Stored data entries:
● ● ● ●

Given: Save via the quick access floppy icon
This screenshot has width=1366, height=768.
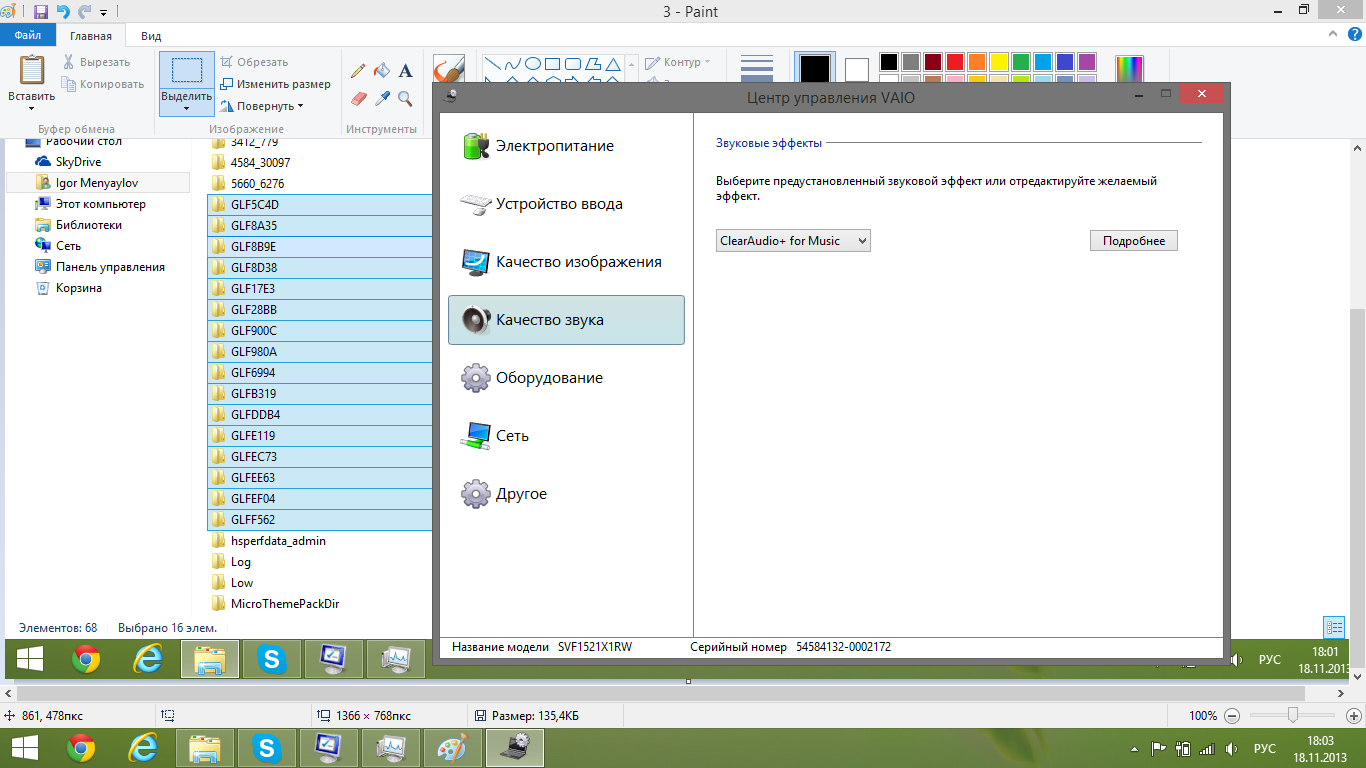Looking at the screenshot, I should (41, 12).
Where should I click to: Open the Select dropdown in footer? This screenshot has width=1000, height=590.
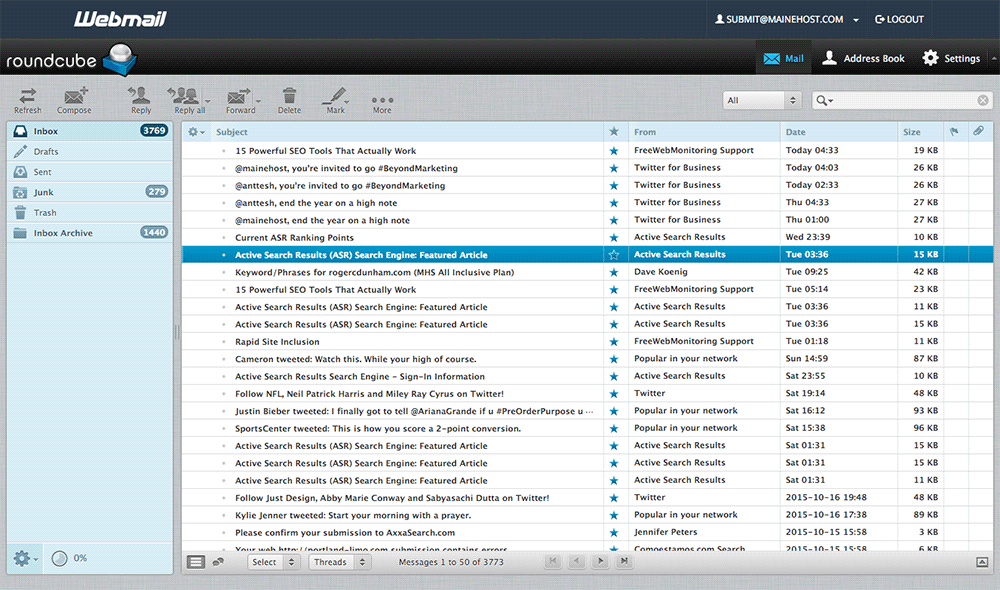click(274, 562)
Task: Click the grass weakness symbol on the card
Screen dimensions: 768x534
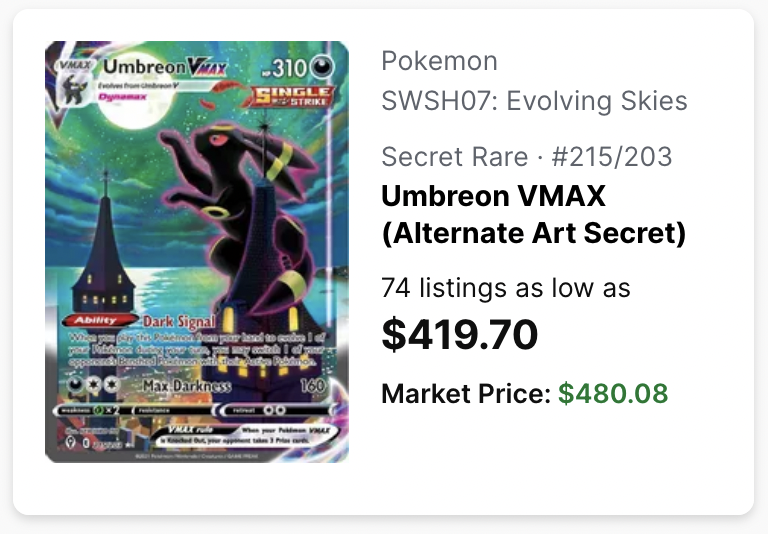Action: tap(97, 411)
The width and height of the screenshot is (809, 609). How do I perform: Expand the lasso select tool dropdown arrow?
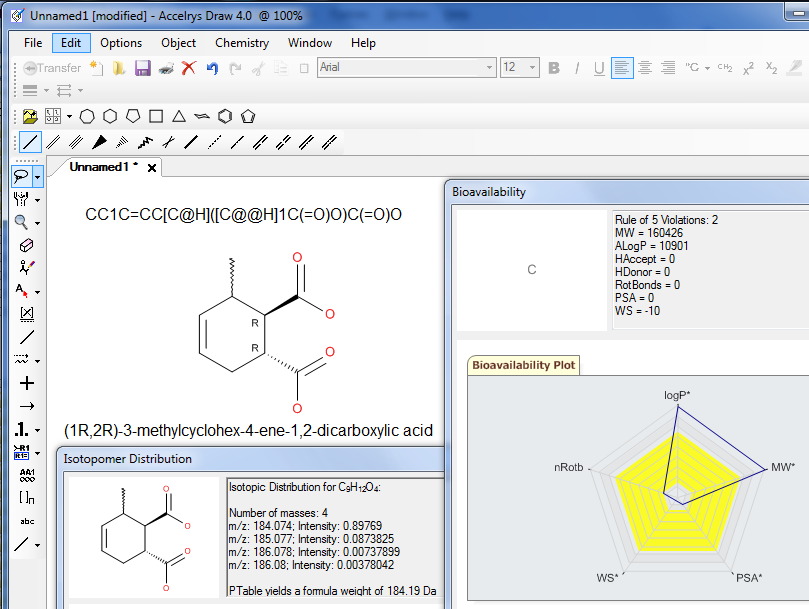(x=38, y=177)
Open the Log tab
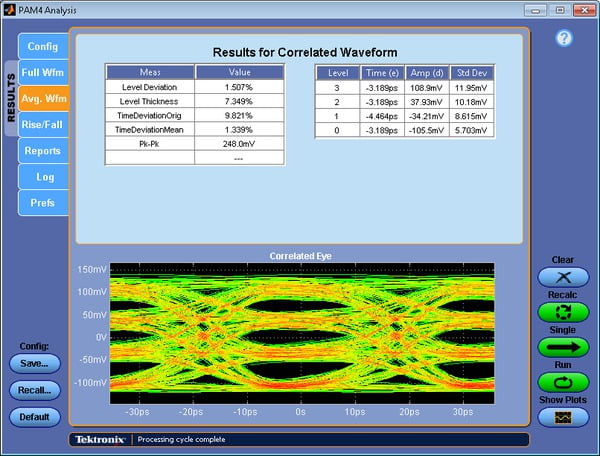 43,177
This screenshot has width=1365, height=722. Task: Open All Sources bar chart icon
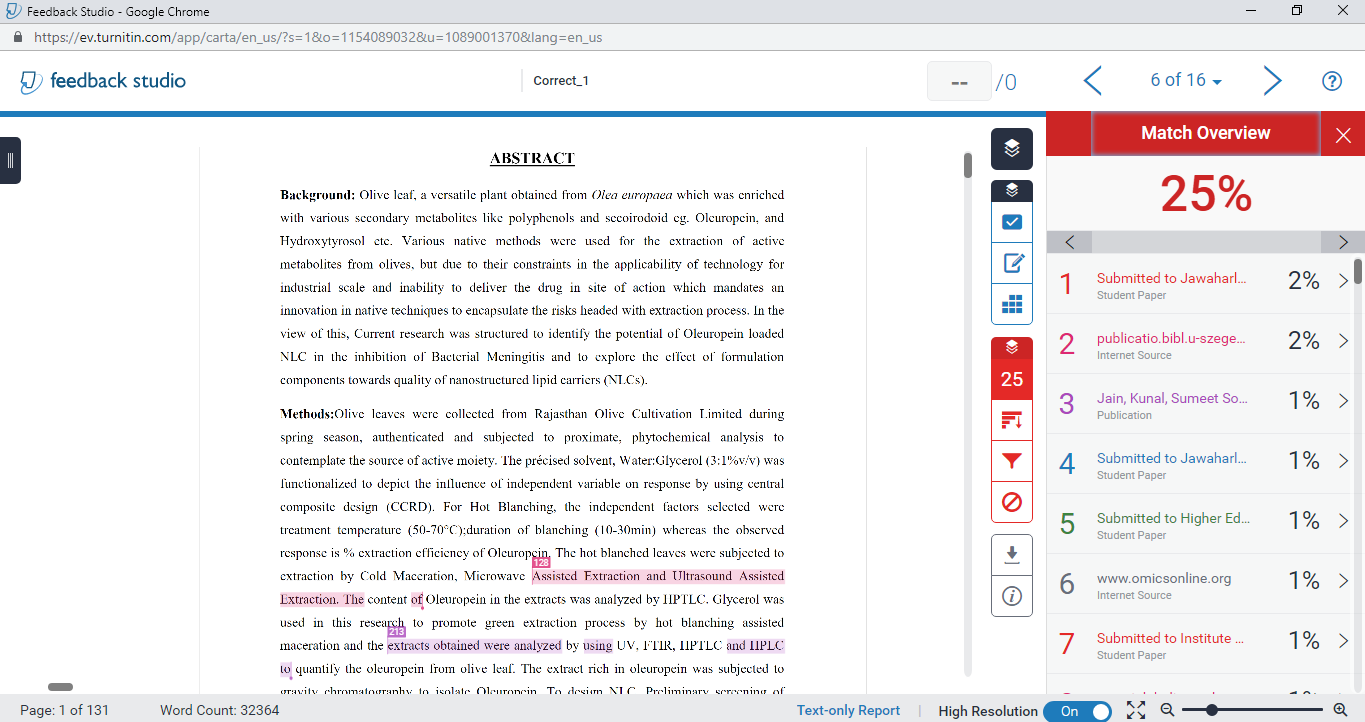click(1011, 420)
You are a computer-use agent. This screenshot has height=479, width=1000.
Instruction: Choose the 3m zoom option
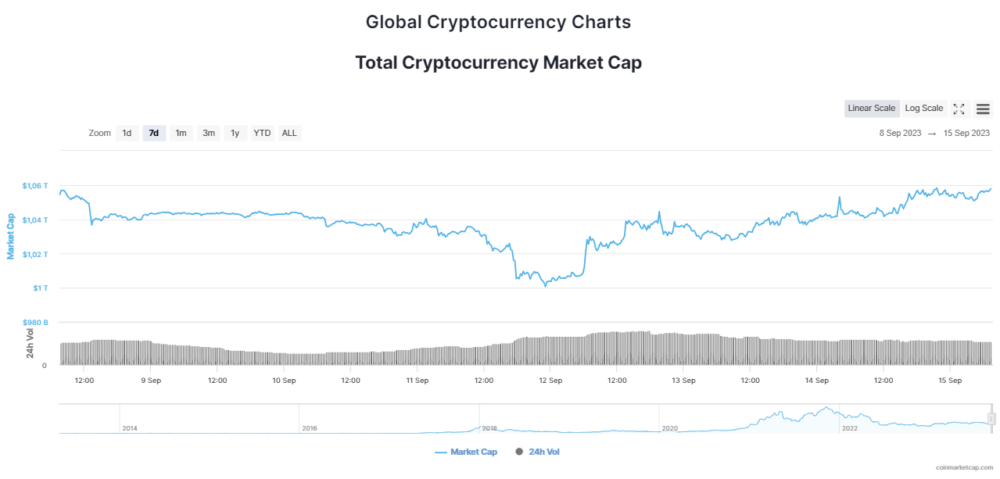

● ● ● ●

§ ASSIGNMENT
Although the records include pictures, the copy should reproduce every line exactly and none of the pictures.

§ COMPLETED TASK
Given: Save via the quick access floppy icon
This screenshot has width=1366, height=768.
Looking at the screenshot, I should (41, 12).
Where should I click to: Open the Select dropdown in footer? This screenshot has width=1000, height=590.
click(274, 562)
Task: Click the grass weakness symbol on the card
Screen dimensions: 768x534
Action: tap(97, 411)
The width and height of the screenshot is (809, 609). How do I perform: Expand the lasso select tool dropdown arrow?
(x=38, y=177)
Open the Log tab
 43,177
This screenshot has width=1365, height=722. Task: Open All Sources bar chart icon
click(1011, 420)
You are a computer-use agent. This screenshot has height=479, width=1000.
Instruction: Choose the 3m zoom option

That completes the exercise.